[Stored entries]
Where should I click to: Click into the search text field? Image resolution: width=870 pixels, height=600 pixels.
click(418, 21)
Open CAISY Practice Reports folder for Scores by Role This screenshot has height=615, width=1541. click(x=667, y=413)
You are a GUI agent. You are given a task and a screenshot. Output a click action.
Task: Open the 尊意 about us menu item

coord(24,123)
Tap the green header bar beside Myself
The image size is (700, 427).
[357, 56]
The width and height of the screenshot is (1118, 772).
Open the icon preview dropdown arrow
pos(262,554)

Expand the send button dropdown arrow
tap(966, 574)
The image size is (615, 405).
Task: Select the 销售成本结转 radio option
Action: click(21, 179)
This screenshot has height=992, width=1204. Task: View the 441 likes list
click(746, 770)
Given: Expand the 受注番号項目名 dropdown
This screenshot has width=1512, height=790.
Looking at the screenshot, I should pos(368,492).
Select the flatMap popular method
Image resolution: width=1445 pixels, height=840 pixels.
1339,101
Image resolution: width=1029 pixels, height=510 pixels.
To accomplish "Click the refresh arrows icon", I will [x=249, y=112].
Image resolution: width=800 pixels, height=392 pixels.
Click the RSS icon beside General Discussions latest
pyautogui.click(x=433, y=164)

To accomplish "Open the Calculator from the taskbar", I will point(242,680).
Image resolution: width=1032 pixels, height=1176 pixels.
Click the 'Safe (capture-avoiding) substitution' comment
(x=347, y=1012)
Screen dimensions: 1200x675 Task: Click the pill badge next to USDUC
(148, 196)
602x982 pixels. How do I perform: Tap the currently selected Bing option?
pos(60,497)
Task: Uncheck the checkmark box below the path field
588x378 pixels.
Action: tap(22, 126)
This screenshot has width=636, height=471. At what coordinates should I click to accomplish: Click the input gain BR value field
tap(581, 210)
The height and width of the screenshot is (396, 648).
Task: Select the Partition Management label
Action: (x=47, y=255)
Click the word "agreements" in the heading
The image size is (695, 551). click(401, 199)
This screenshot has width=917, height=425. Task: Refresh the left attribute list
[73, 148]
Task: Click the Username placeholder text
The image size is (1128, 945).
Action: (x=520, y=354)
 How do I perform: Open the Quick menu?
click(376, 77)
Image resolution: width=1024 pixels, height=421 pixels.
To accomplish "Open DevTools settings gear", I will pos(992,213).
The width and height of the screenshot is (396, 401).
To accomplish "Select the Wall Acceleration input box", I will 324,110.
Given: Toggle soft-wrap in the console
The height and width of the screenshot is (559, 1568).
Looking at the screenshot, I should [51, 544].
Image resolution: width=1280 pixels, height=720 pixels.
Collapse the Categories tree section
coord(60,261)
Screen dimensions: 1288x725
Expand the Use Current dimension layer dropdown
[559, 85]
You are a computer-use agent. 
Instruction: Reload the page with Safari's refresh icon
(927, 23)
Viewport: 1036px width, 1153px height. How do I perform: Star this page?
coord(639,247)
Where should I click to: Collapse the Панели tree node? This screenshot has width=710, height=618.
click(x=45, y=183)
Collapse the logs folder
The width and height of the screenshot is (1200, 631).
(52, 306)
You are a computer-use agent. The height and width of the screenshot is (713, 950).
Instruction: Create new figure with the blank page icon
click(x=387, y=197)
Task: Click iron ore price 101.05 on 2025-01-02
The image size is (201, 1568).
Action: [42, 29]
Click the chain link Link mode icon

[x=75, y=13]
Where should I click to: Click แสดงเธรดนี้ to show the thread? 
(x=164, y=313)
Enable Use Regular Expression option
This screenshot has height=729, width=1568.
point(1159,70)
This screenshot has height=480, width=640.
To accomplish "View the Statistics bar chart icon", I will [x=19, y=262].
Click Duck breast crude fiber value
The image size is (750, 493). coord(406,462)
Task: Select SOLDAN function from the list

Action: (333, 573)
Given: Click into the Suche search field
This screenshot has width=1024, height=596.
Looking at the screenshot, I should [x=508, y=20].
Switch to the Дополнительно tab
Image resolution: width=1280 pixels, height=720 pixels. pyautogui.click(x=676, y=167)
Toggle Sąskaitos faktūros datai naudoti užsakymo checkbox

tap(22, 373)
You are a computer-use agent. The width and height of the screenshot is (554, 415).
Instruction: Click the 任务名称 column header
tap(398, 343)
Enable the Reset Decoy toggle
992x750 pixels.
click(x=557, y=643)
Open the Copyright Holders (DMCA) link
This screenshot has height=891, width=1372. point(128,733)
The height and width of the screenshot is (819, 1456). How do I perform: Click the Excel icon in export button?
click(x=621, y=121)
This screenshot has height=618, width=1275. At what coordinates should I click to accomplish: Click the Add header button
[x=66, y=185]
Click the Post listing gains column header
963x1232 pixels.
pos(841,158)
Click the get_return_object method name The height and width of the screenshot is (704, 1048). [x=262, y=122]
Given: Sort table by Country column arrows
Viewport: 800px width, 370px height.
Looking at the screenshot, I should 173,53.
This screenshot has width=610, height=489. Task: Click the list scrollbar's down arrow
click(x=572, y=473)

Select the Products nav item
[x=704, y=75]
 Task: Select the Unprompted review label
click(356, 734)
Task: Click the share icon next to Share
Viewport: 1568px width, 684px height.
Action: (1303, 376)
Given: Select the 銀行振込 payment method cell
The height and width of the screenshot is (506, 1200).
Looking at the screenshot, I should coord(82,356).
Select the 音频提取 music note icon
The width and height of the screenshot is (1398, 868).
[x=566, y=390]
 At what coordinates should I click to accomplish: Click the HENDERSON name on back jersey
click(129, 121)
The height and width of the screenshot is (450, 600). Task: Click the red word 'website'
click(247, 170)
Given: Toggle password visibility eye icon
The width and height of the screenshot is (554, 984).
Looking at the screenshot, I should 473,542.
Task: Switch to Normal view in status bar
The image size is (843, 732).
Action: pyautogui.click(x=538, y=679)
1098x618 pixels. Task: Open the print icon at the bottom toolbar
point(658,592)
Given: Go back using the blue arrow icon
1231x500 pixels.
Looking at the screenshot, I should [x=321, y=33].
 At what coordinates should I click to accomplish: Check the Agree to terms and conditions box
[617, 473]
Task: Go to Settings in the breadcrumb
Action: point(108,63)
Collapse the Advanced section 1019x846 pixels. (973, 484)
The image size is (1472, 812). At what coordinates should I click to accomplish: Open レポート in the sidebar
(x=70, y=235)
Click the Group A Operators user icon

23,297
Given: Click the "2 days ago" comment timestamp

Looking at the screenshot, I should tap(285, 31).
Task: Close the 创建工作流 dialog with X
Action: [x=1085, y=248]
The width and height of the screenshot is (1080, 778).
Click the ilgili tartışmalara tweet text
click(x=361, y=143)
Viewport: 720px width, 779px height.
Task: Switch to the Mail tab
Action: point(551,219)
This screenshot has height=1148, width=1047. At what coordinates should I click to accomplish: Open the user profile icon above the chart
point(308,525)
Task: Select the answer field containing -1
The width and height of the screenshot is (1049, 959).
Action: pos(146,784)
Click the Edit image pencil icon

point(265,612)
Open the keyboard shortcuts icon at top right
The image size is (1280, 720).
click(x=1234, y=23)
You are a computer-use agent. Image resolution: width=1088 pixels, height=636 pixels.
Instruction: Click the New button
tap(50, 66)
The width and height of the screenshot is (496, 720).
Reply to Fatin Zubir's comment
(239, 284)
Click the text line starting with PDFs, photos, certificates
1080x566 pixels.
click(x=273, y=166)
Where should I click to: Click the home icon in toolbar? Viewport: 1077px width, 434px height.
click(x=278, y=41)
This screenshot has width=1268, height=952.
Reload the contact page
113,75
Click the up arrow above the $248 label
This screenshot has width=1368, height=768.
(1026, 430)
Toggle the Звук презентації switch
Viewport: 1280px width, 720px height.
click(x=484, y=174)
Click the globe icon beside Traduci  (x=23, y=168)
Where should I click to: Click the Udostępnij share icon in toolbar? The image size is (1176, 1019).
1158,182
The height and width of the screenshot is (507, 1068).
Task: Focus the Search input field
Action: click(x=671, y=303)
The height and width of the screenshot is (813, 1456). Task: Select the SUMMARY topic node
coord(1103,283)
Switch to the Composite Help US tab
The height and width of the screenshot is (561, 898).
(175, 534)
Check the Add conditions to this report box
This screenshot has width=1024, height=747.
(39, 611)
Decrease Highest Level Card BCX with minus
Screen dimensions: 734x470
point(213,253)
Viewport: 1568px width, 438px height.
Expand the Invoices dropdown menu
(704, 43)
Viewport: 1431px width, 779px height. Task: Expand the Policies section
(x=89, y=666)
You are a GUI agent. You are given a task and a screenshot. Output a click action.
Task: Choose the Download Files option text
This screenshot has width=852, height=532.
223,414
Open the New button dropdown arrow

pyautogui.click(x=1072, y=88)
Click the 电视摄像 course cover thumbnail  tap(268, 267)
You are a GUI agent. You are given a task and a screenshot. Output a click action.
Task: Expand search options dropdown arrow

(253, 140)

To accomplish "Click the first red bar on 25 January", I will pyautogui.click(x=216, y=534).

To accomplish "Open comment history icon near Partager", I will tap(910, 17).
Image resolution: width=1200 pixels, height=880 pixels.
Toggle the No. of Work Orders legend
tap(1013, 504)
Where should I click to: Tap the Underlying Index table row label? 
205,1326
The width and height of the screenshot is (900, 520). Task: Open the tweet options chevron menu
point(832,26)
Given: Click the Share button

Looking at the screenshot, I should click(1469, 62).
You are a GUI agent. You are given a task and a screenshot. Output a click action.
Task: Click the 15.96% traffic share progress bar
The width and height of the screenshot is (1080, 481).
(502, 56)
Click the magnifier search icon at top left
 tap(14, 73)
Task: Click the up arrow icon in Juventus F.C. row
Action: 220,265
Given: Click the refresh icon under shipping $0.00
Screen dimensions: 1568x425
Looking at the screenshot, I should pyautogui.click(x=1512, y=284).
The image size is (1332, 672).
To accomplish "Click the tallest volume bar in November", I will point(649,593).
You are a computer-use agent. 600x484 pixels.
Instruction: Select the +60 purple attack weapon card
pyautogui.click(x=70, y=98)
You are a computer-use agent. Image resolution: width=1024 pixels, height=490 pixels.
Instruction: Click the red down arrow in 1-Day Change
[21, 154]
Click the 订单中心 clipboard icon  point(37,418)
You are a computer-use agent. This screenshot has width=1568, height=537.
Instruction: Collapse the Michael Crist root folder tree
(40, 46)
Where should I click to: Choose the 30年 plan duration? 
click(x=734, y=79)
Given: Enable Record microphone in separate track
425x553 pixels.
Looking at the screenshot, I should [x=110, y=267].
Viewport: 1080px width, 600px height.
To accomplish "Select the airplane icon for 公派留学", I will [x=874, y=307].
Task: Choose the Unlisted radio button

**Instructions for the task**. Each line above that has the word "agent" must be copied.

**Response box**.
You are a GUI agent. You are given a task and a screenshot. Output a click action.
You are a computer-use agent. 
You are a computer-use agent. The height and width of the screenshot is (713, 950).
You are a computer-use agent. The width and height of the screenshot is (554, 415).
You are a computer-use agent. Image resolution: width=1088 pixels, height=636 pixels.
You are a GUI agent. You are given a task and a screenshot. Output a click action.
You are a GUI agent. You are given a task and a screenshot. Output a click action.
You are a GUI agent. You are given a task and a screenshot. Output a click action.
You are a computer-use agent. 600x484 pixels.
You are a computer-use agent. Image resolution: width=1024 pixels, height=490 pixels.
You are a computer-use agent. This screenshot has width=1568, height=537.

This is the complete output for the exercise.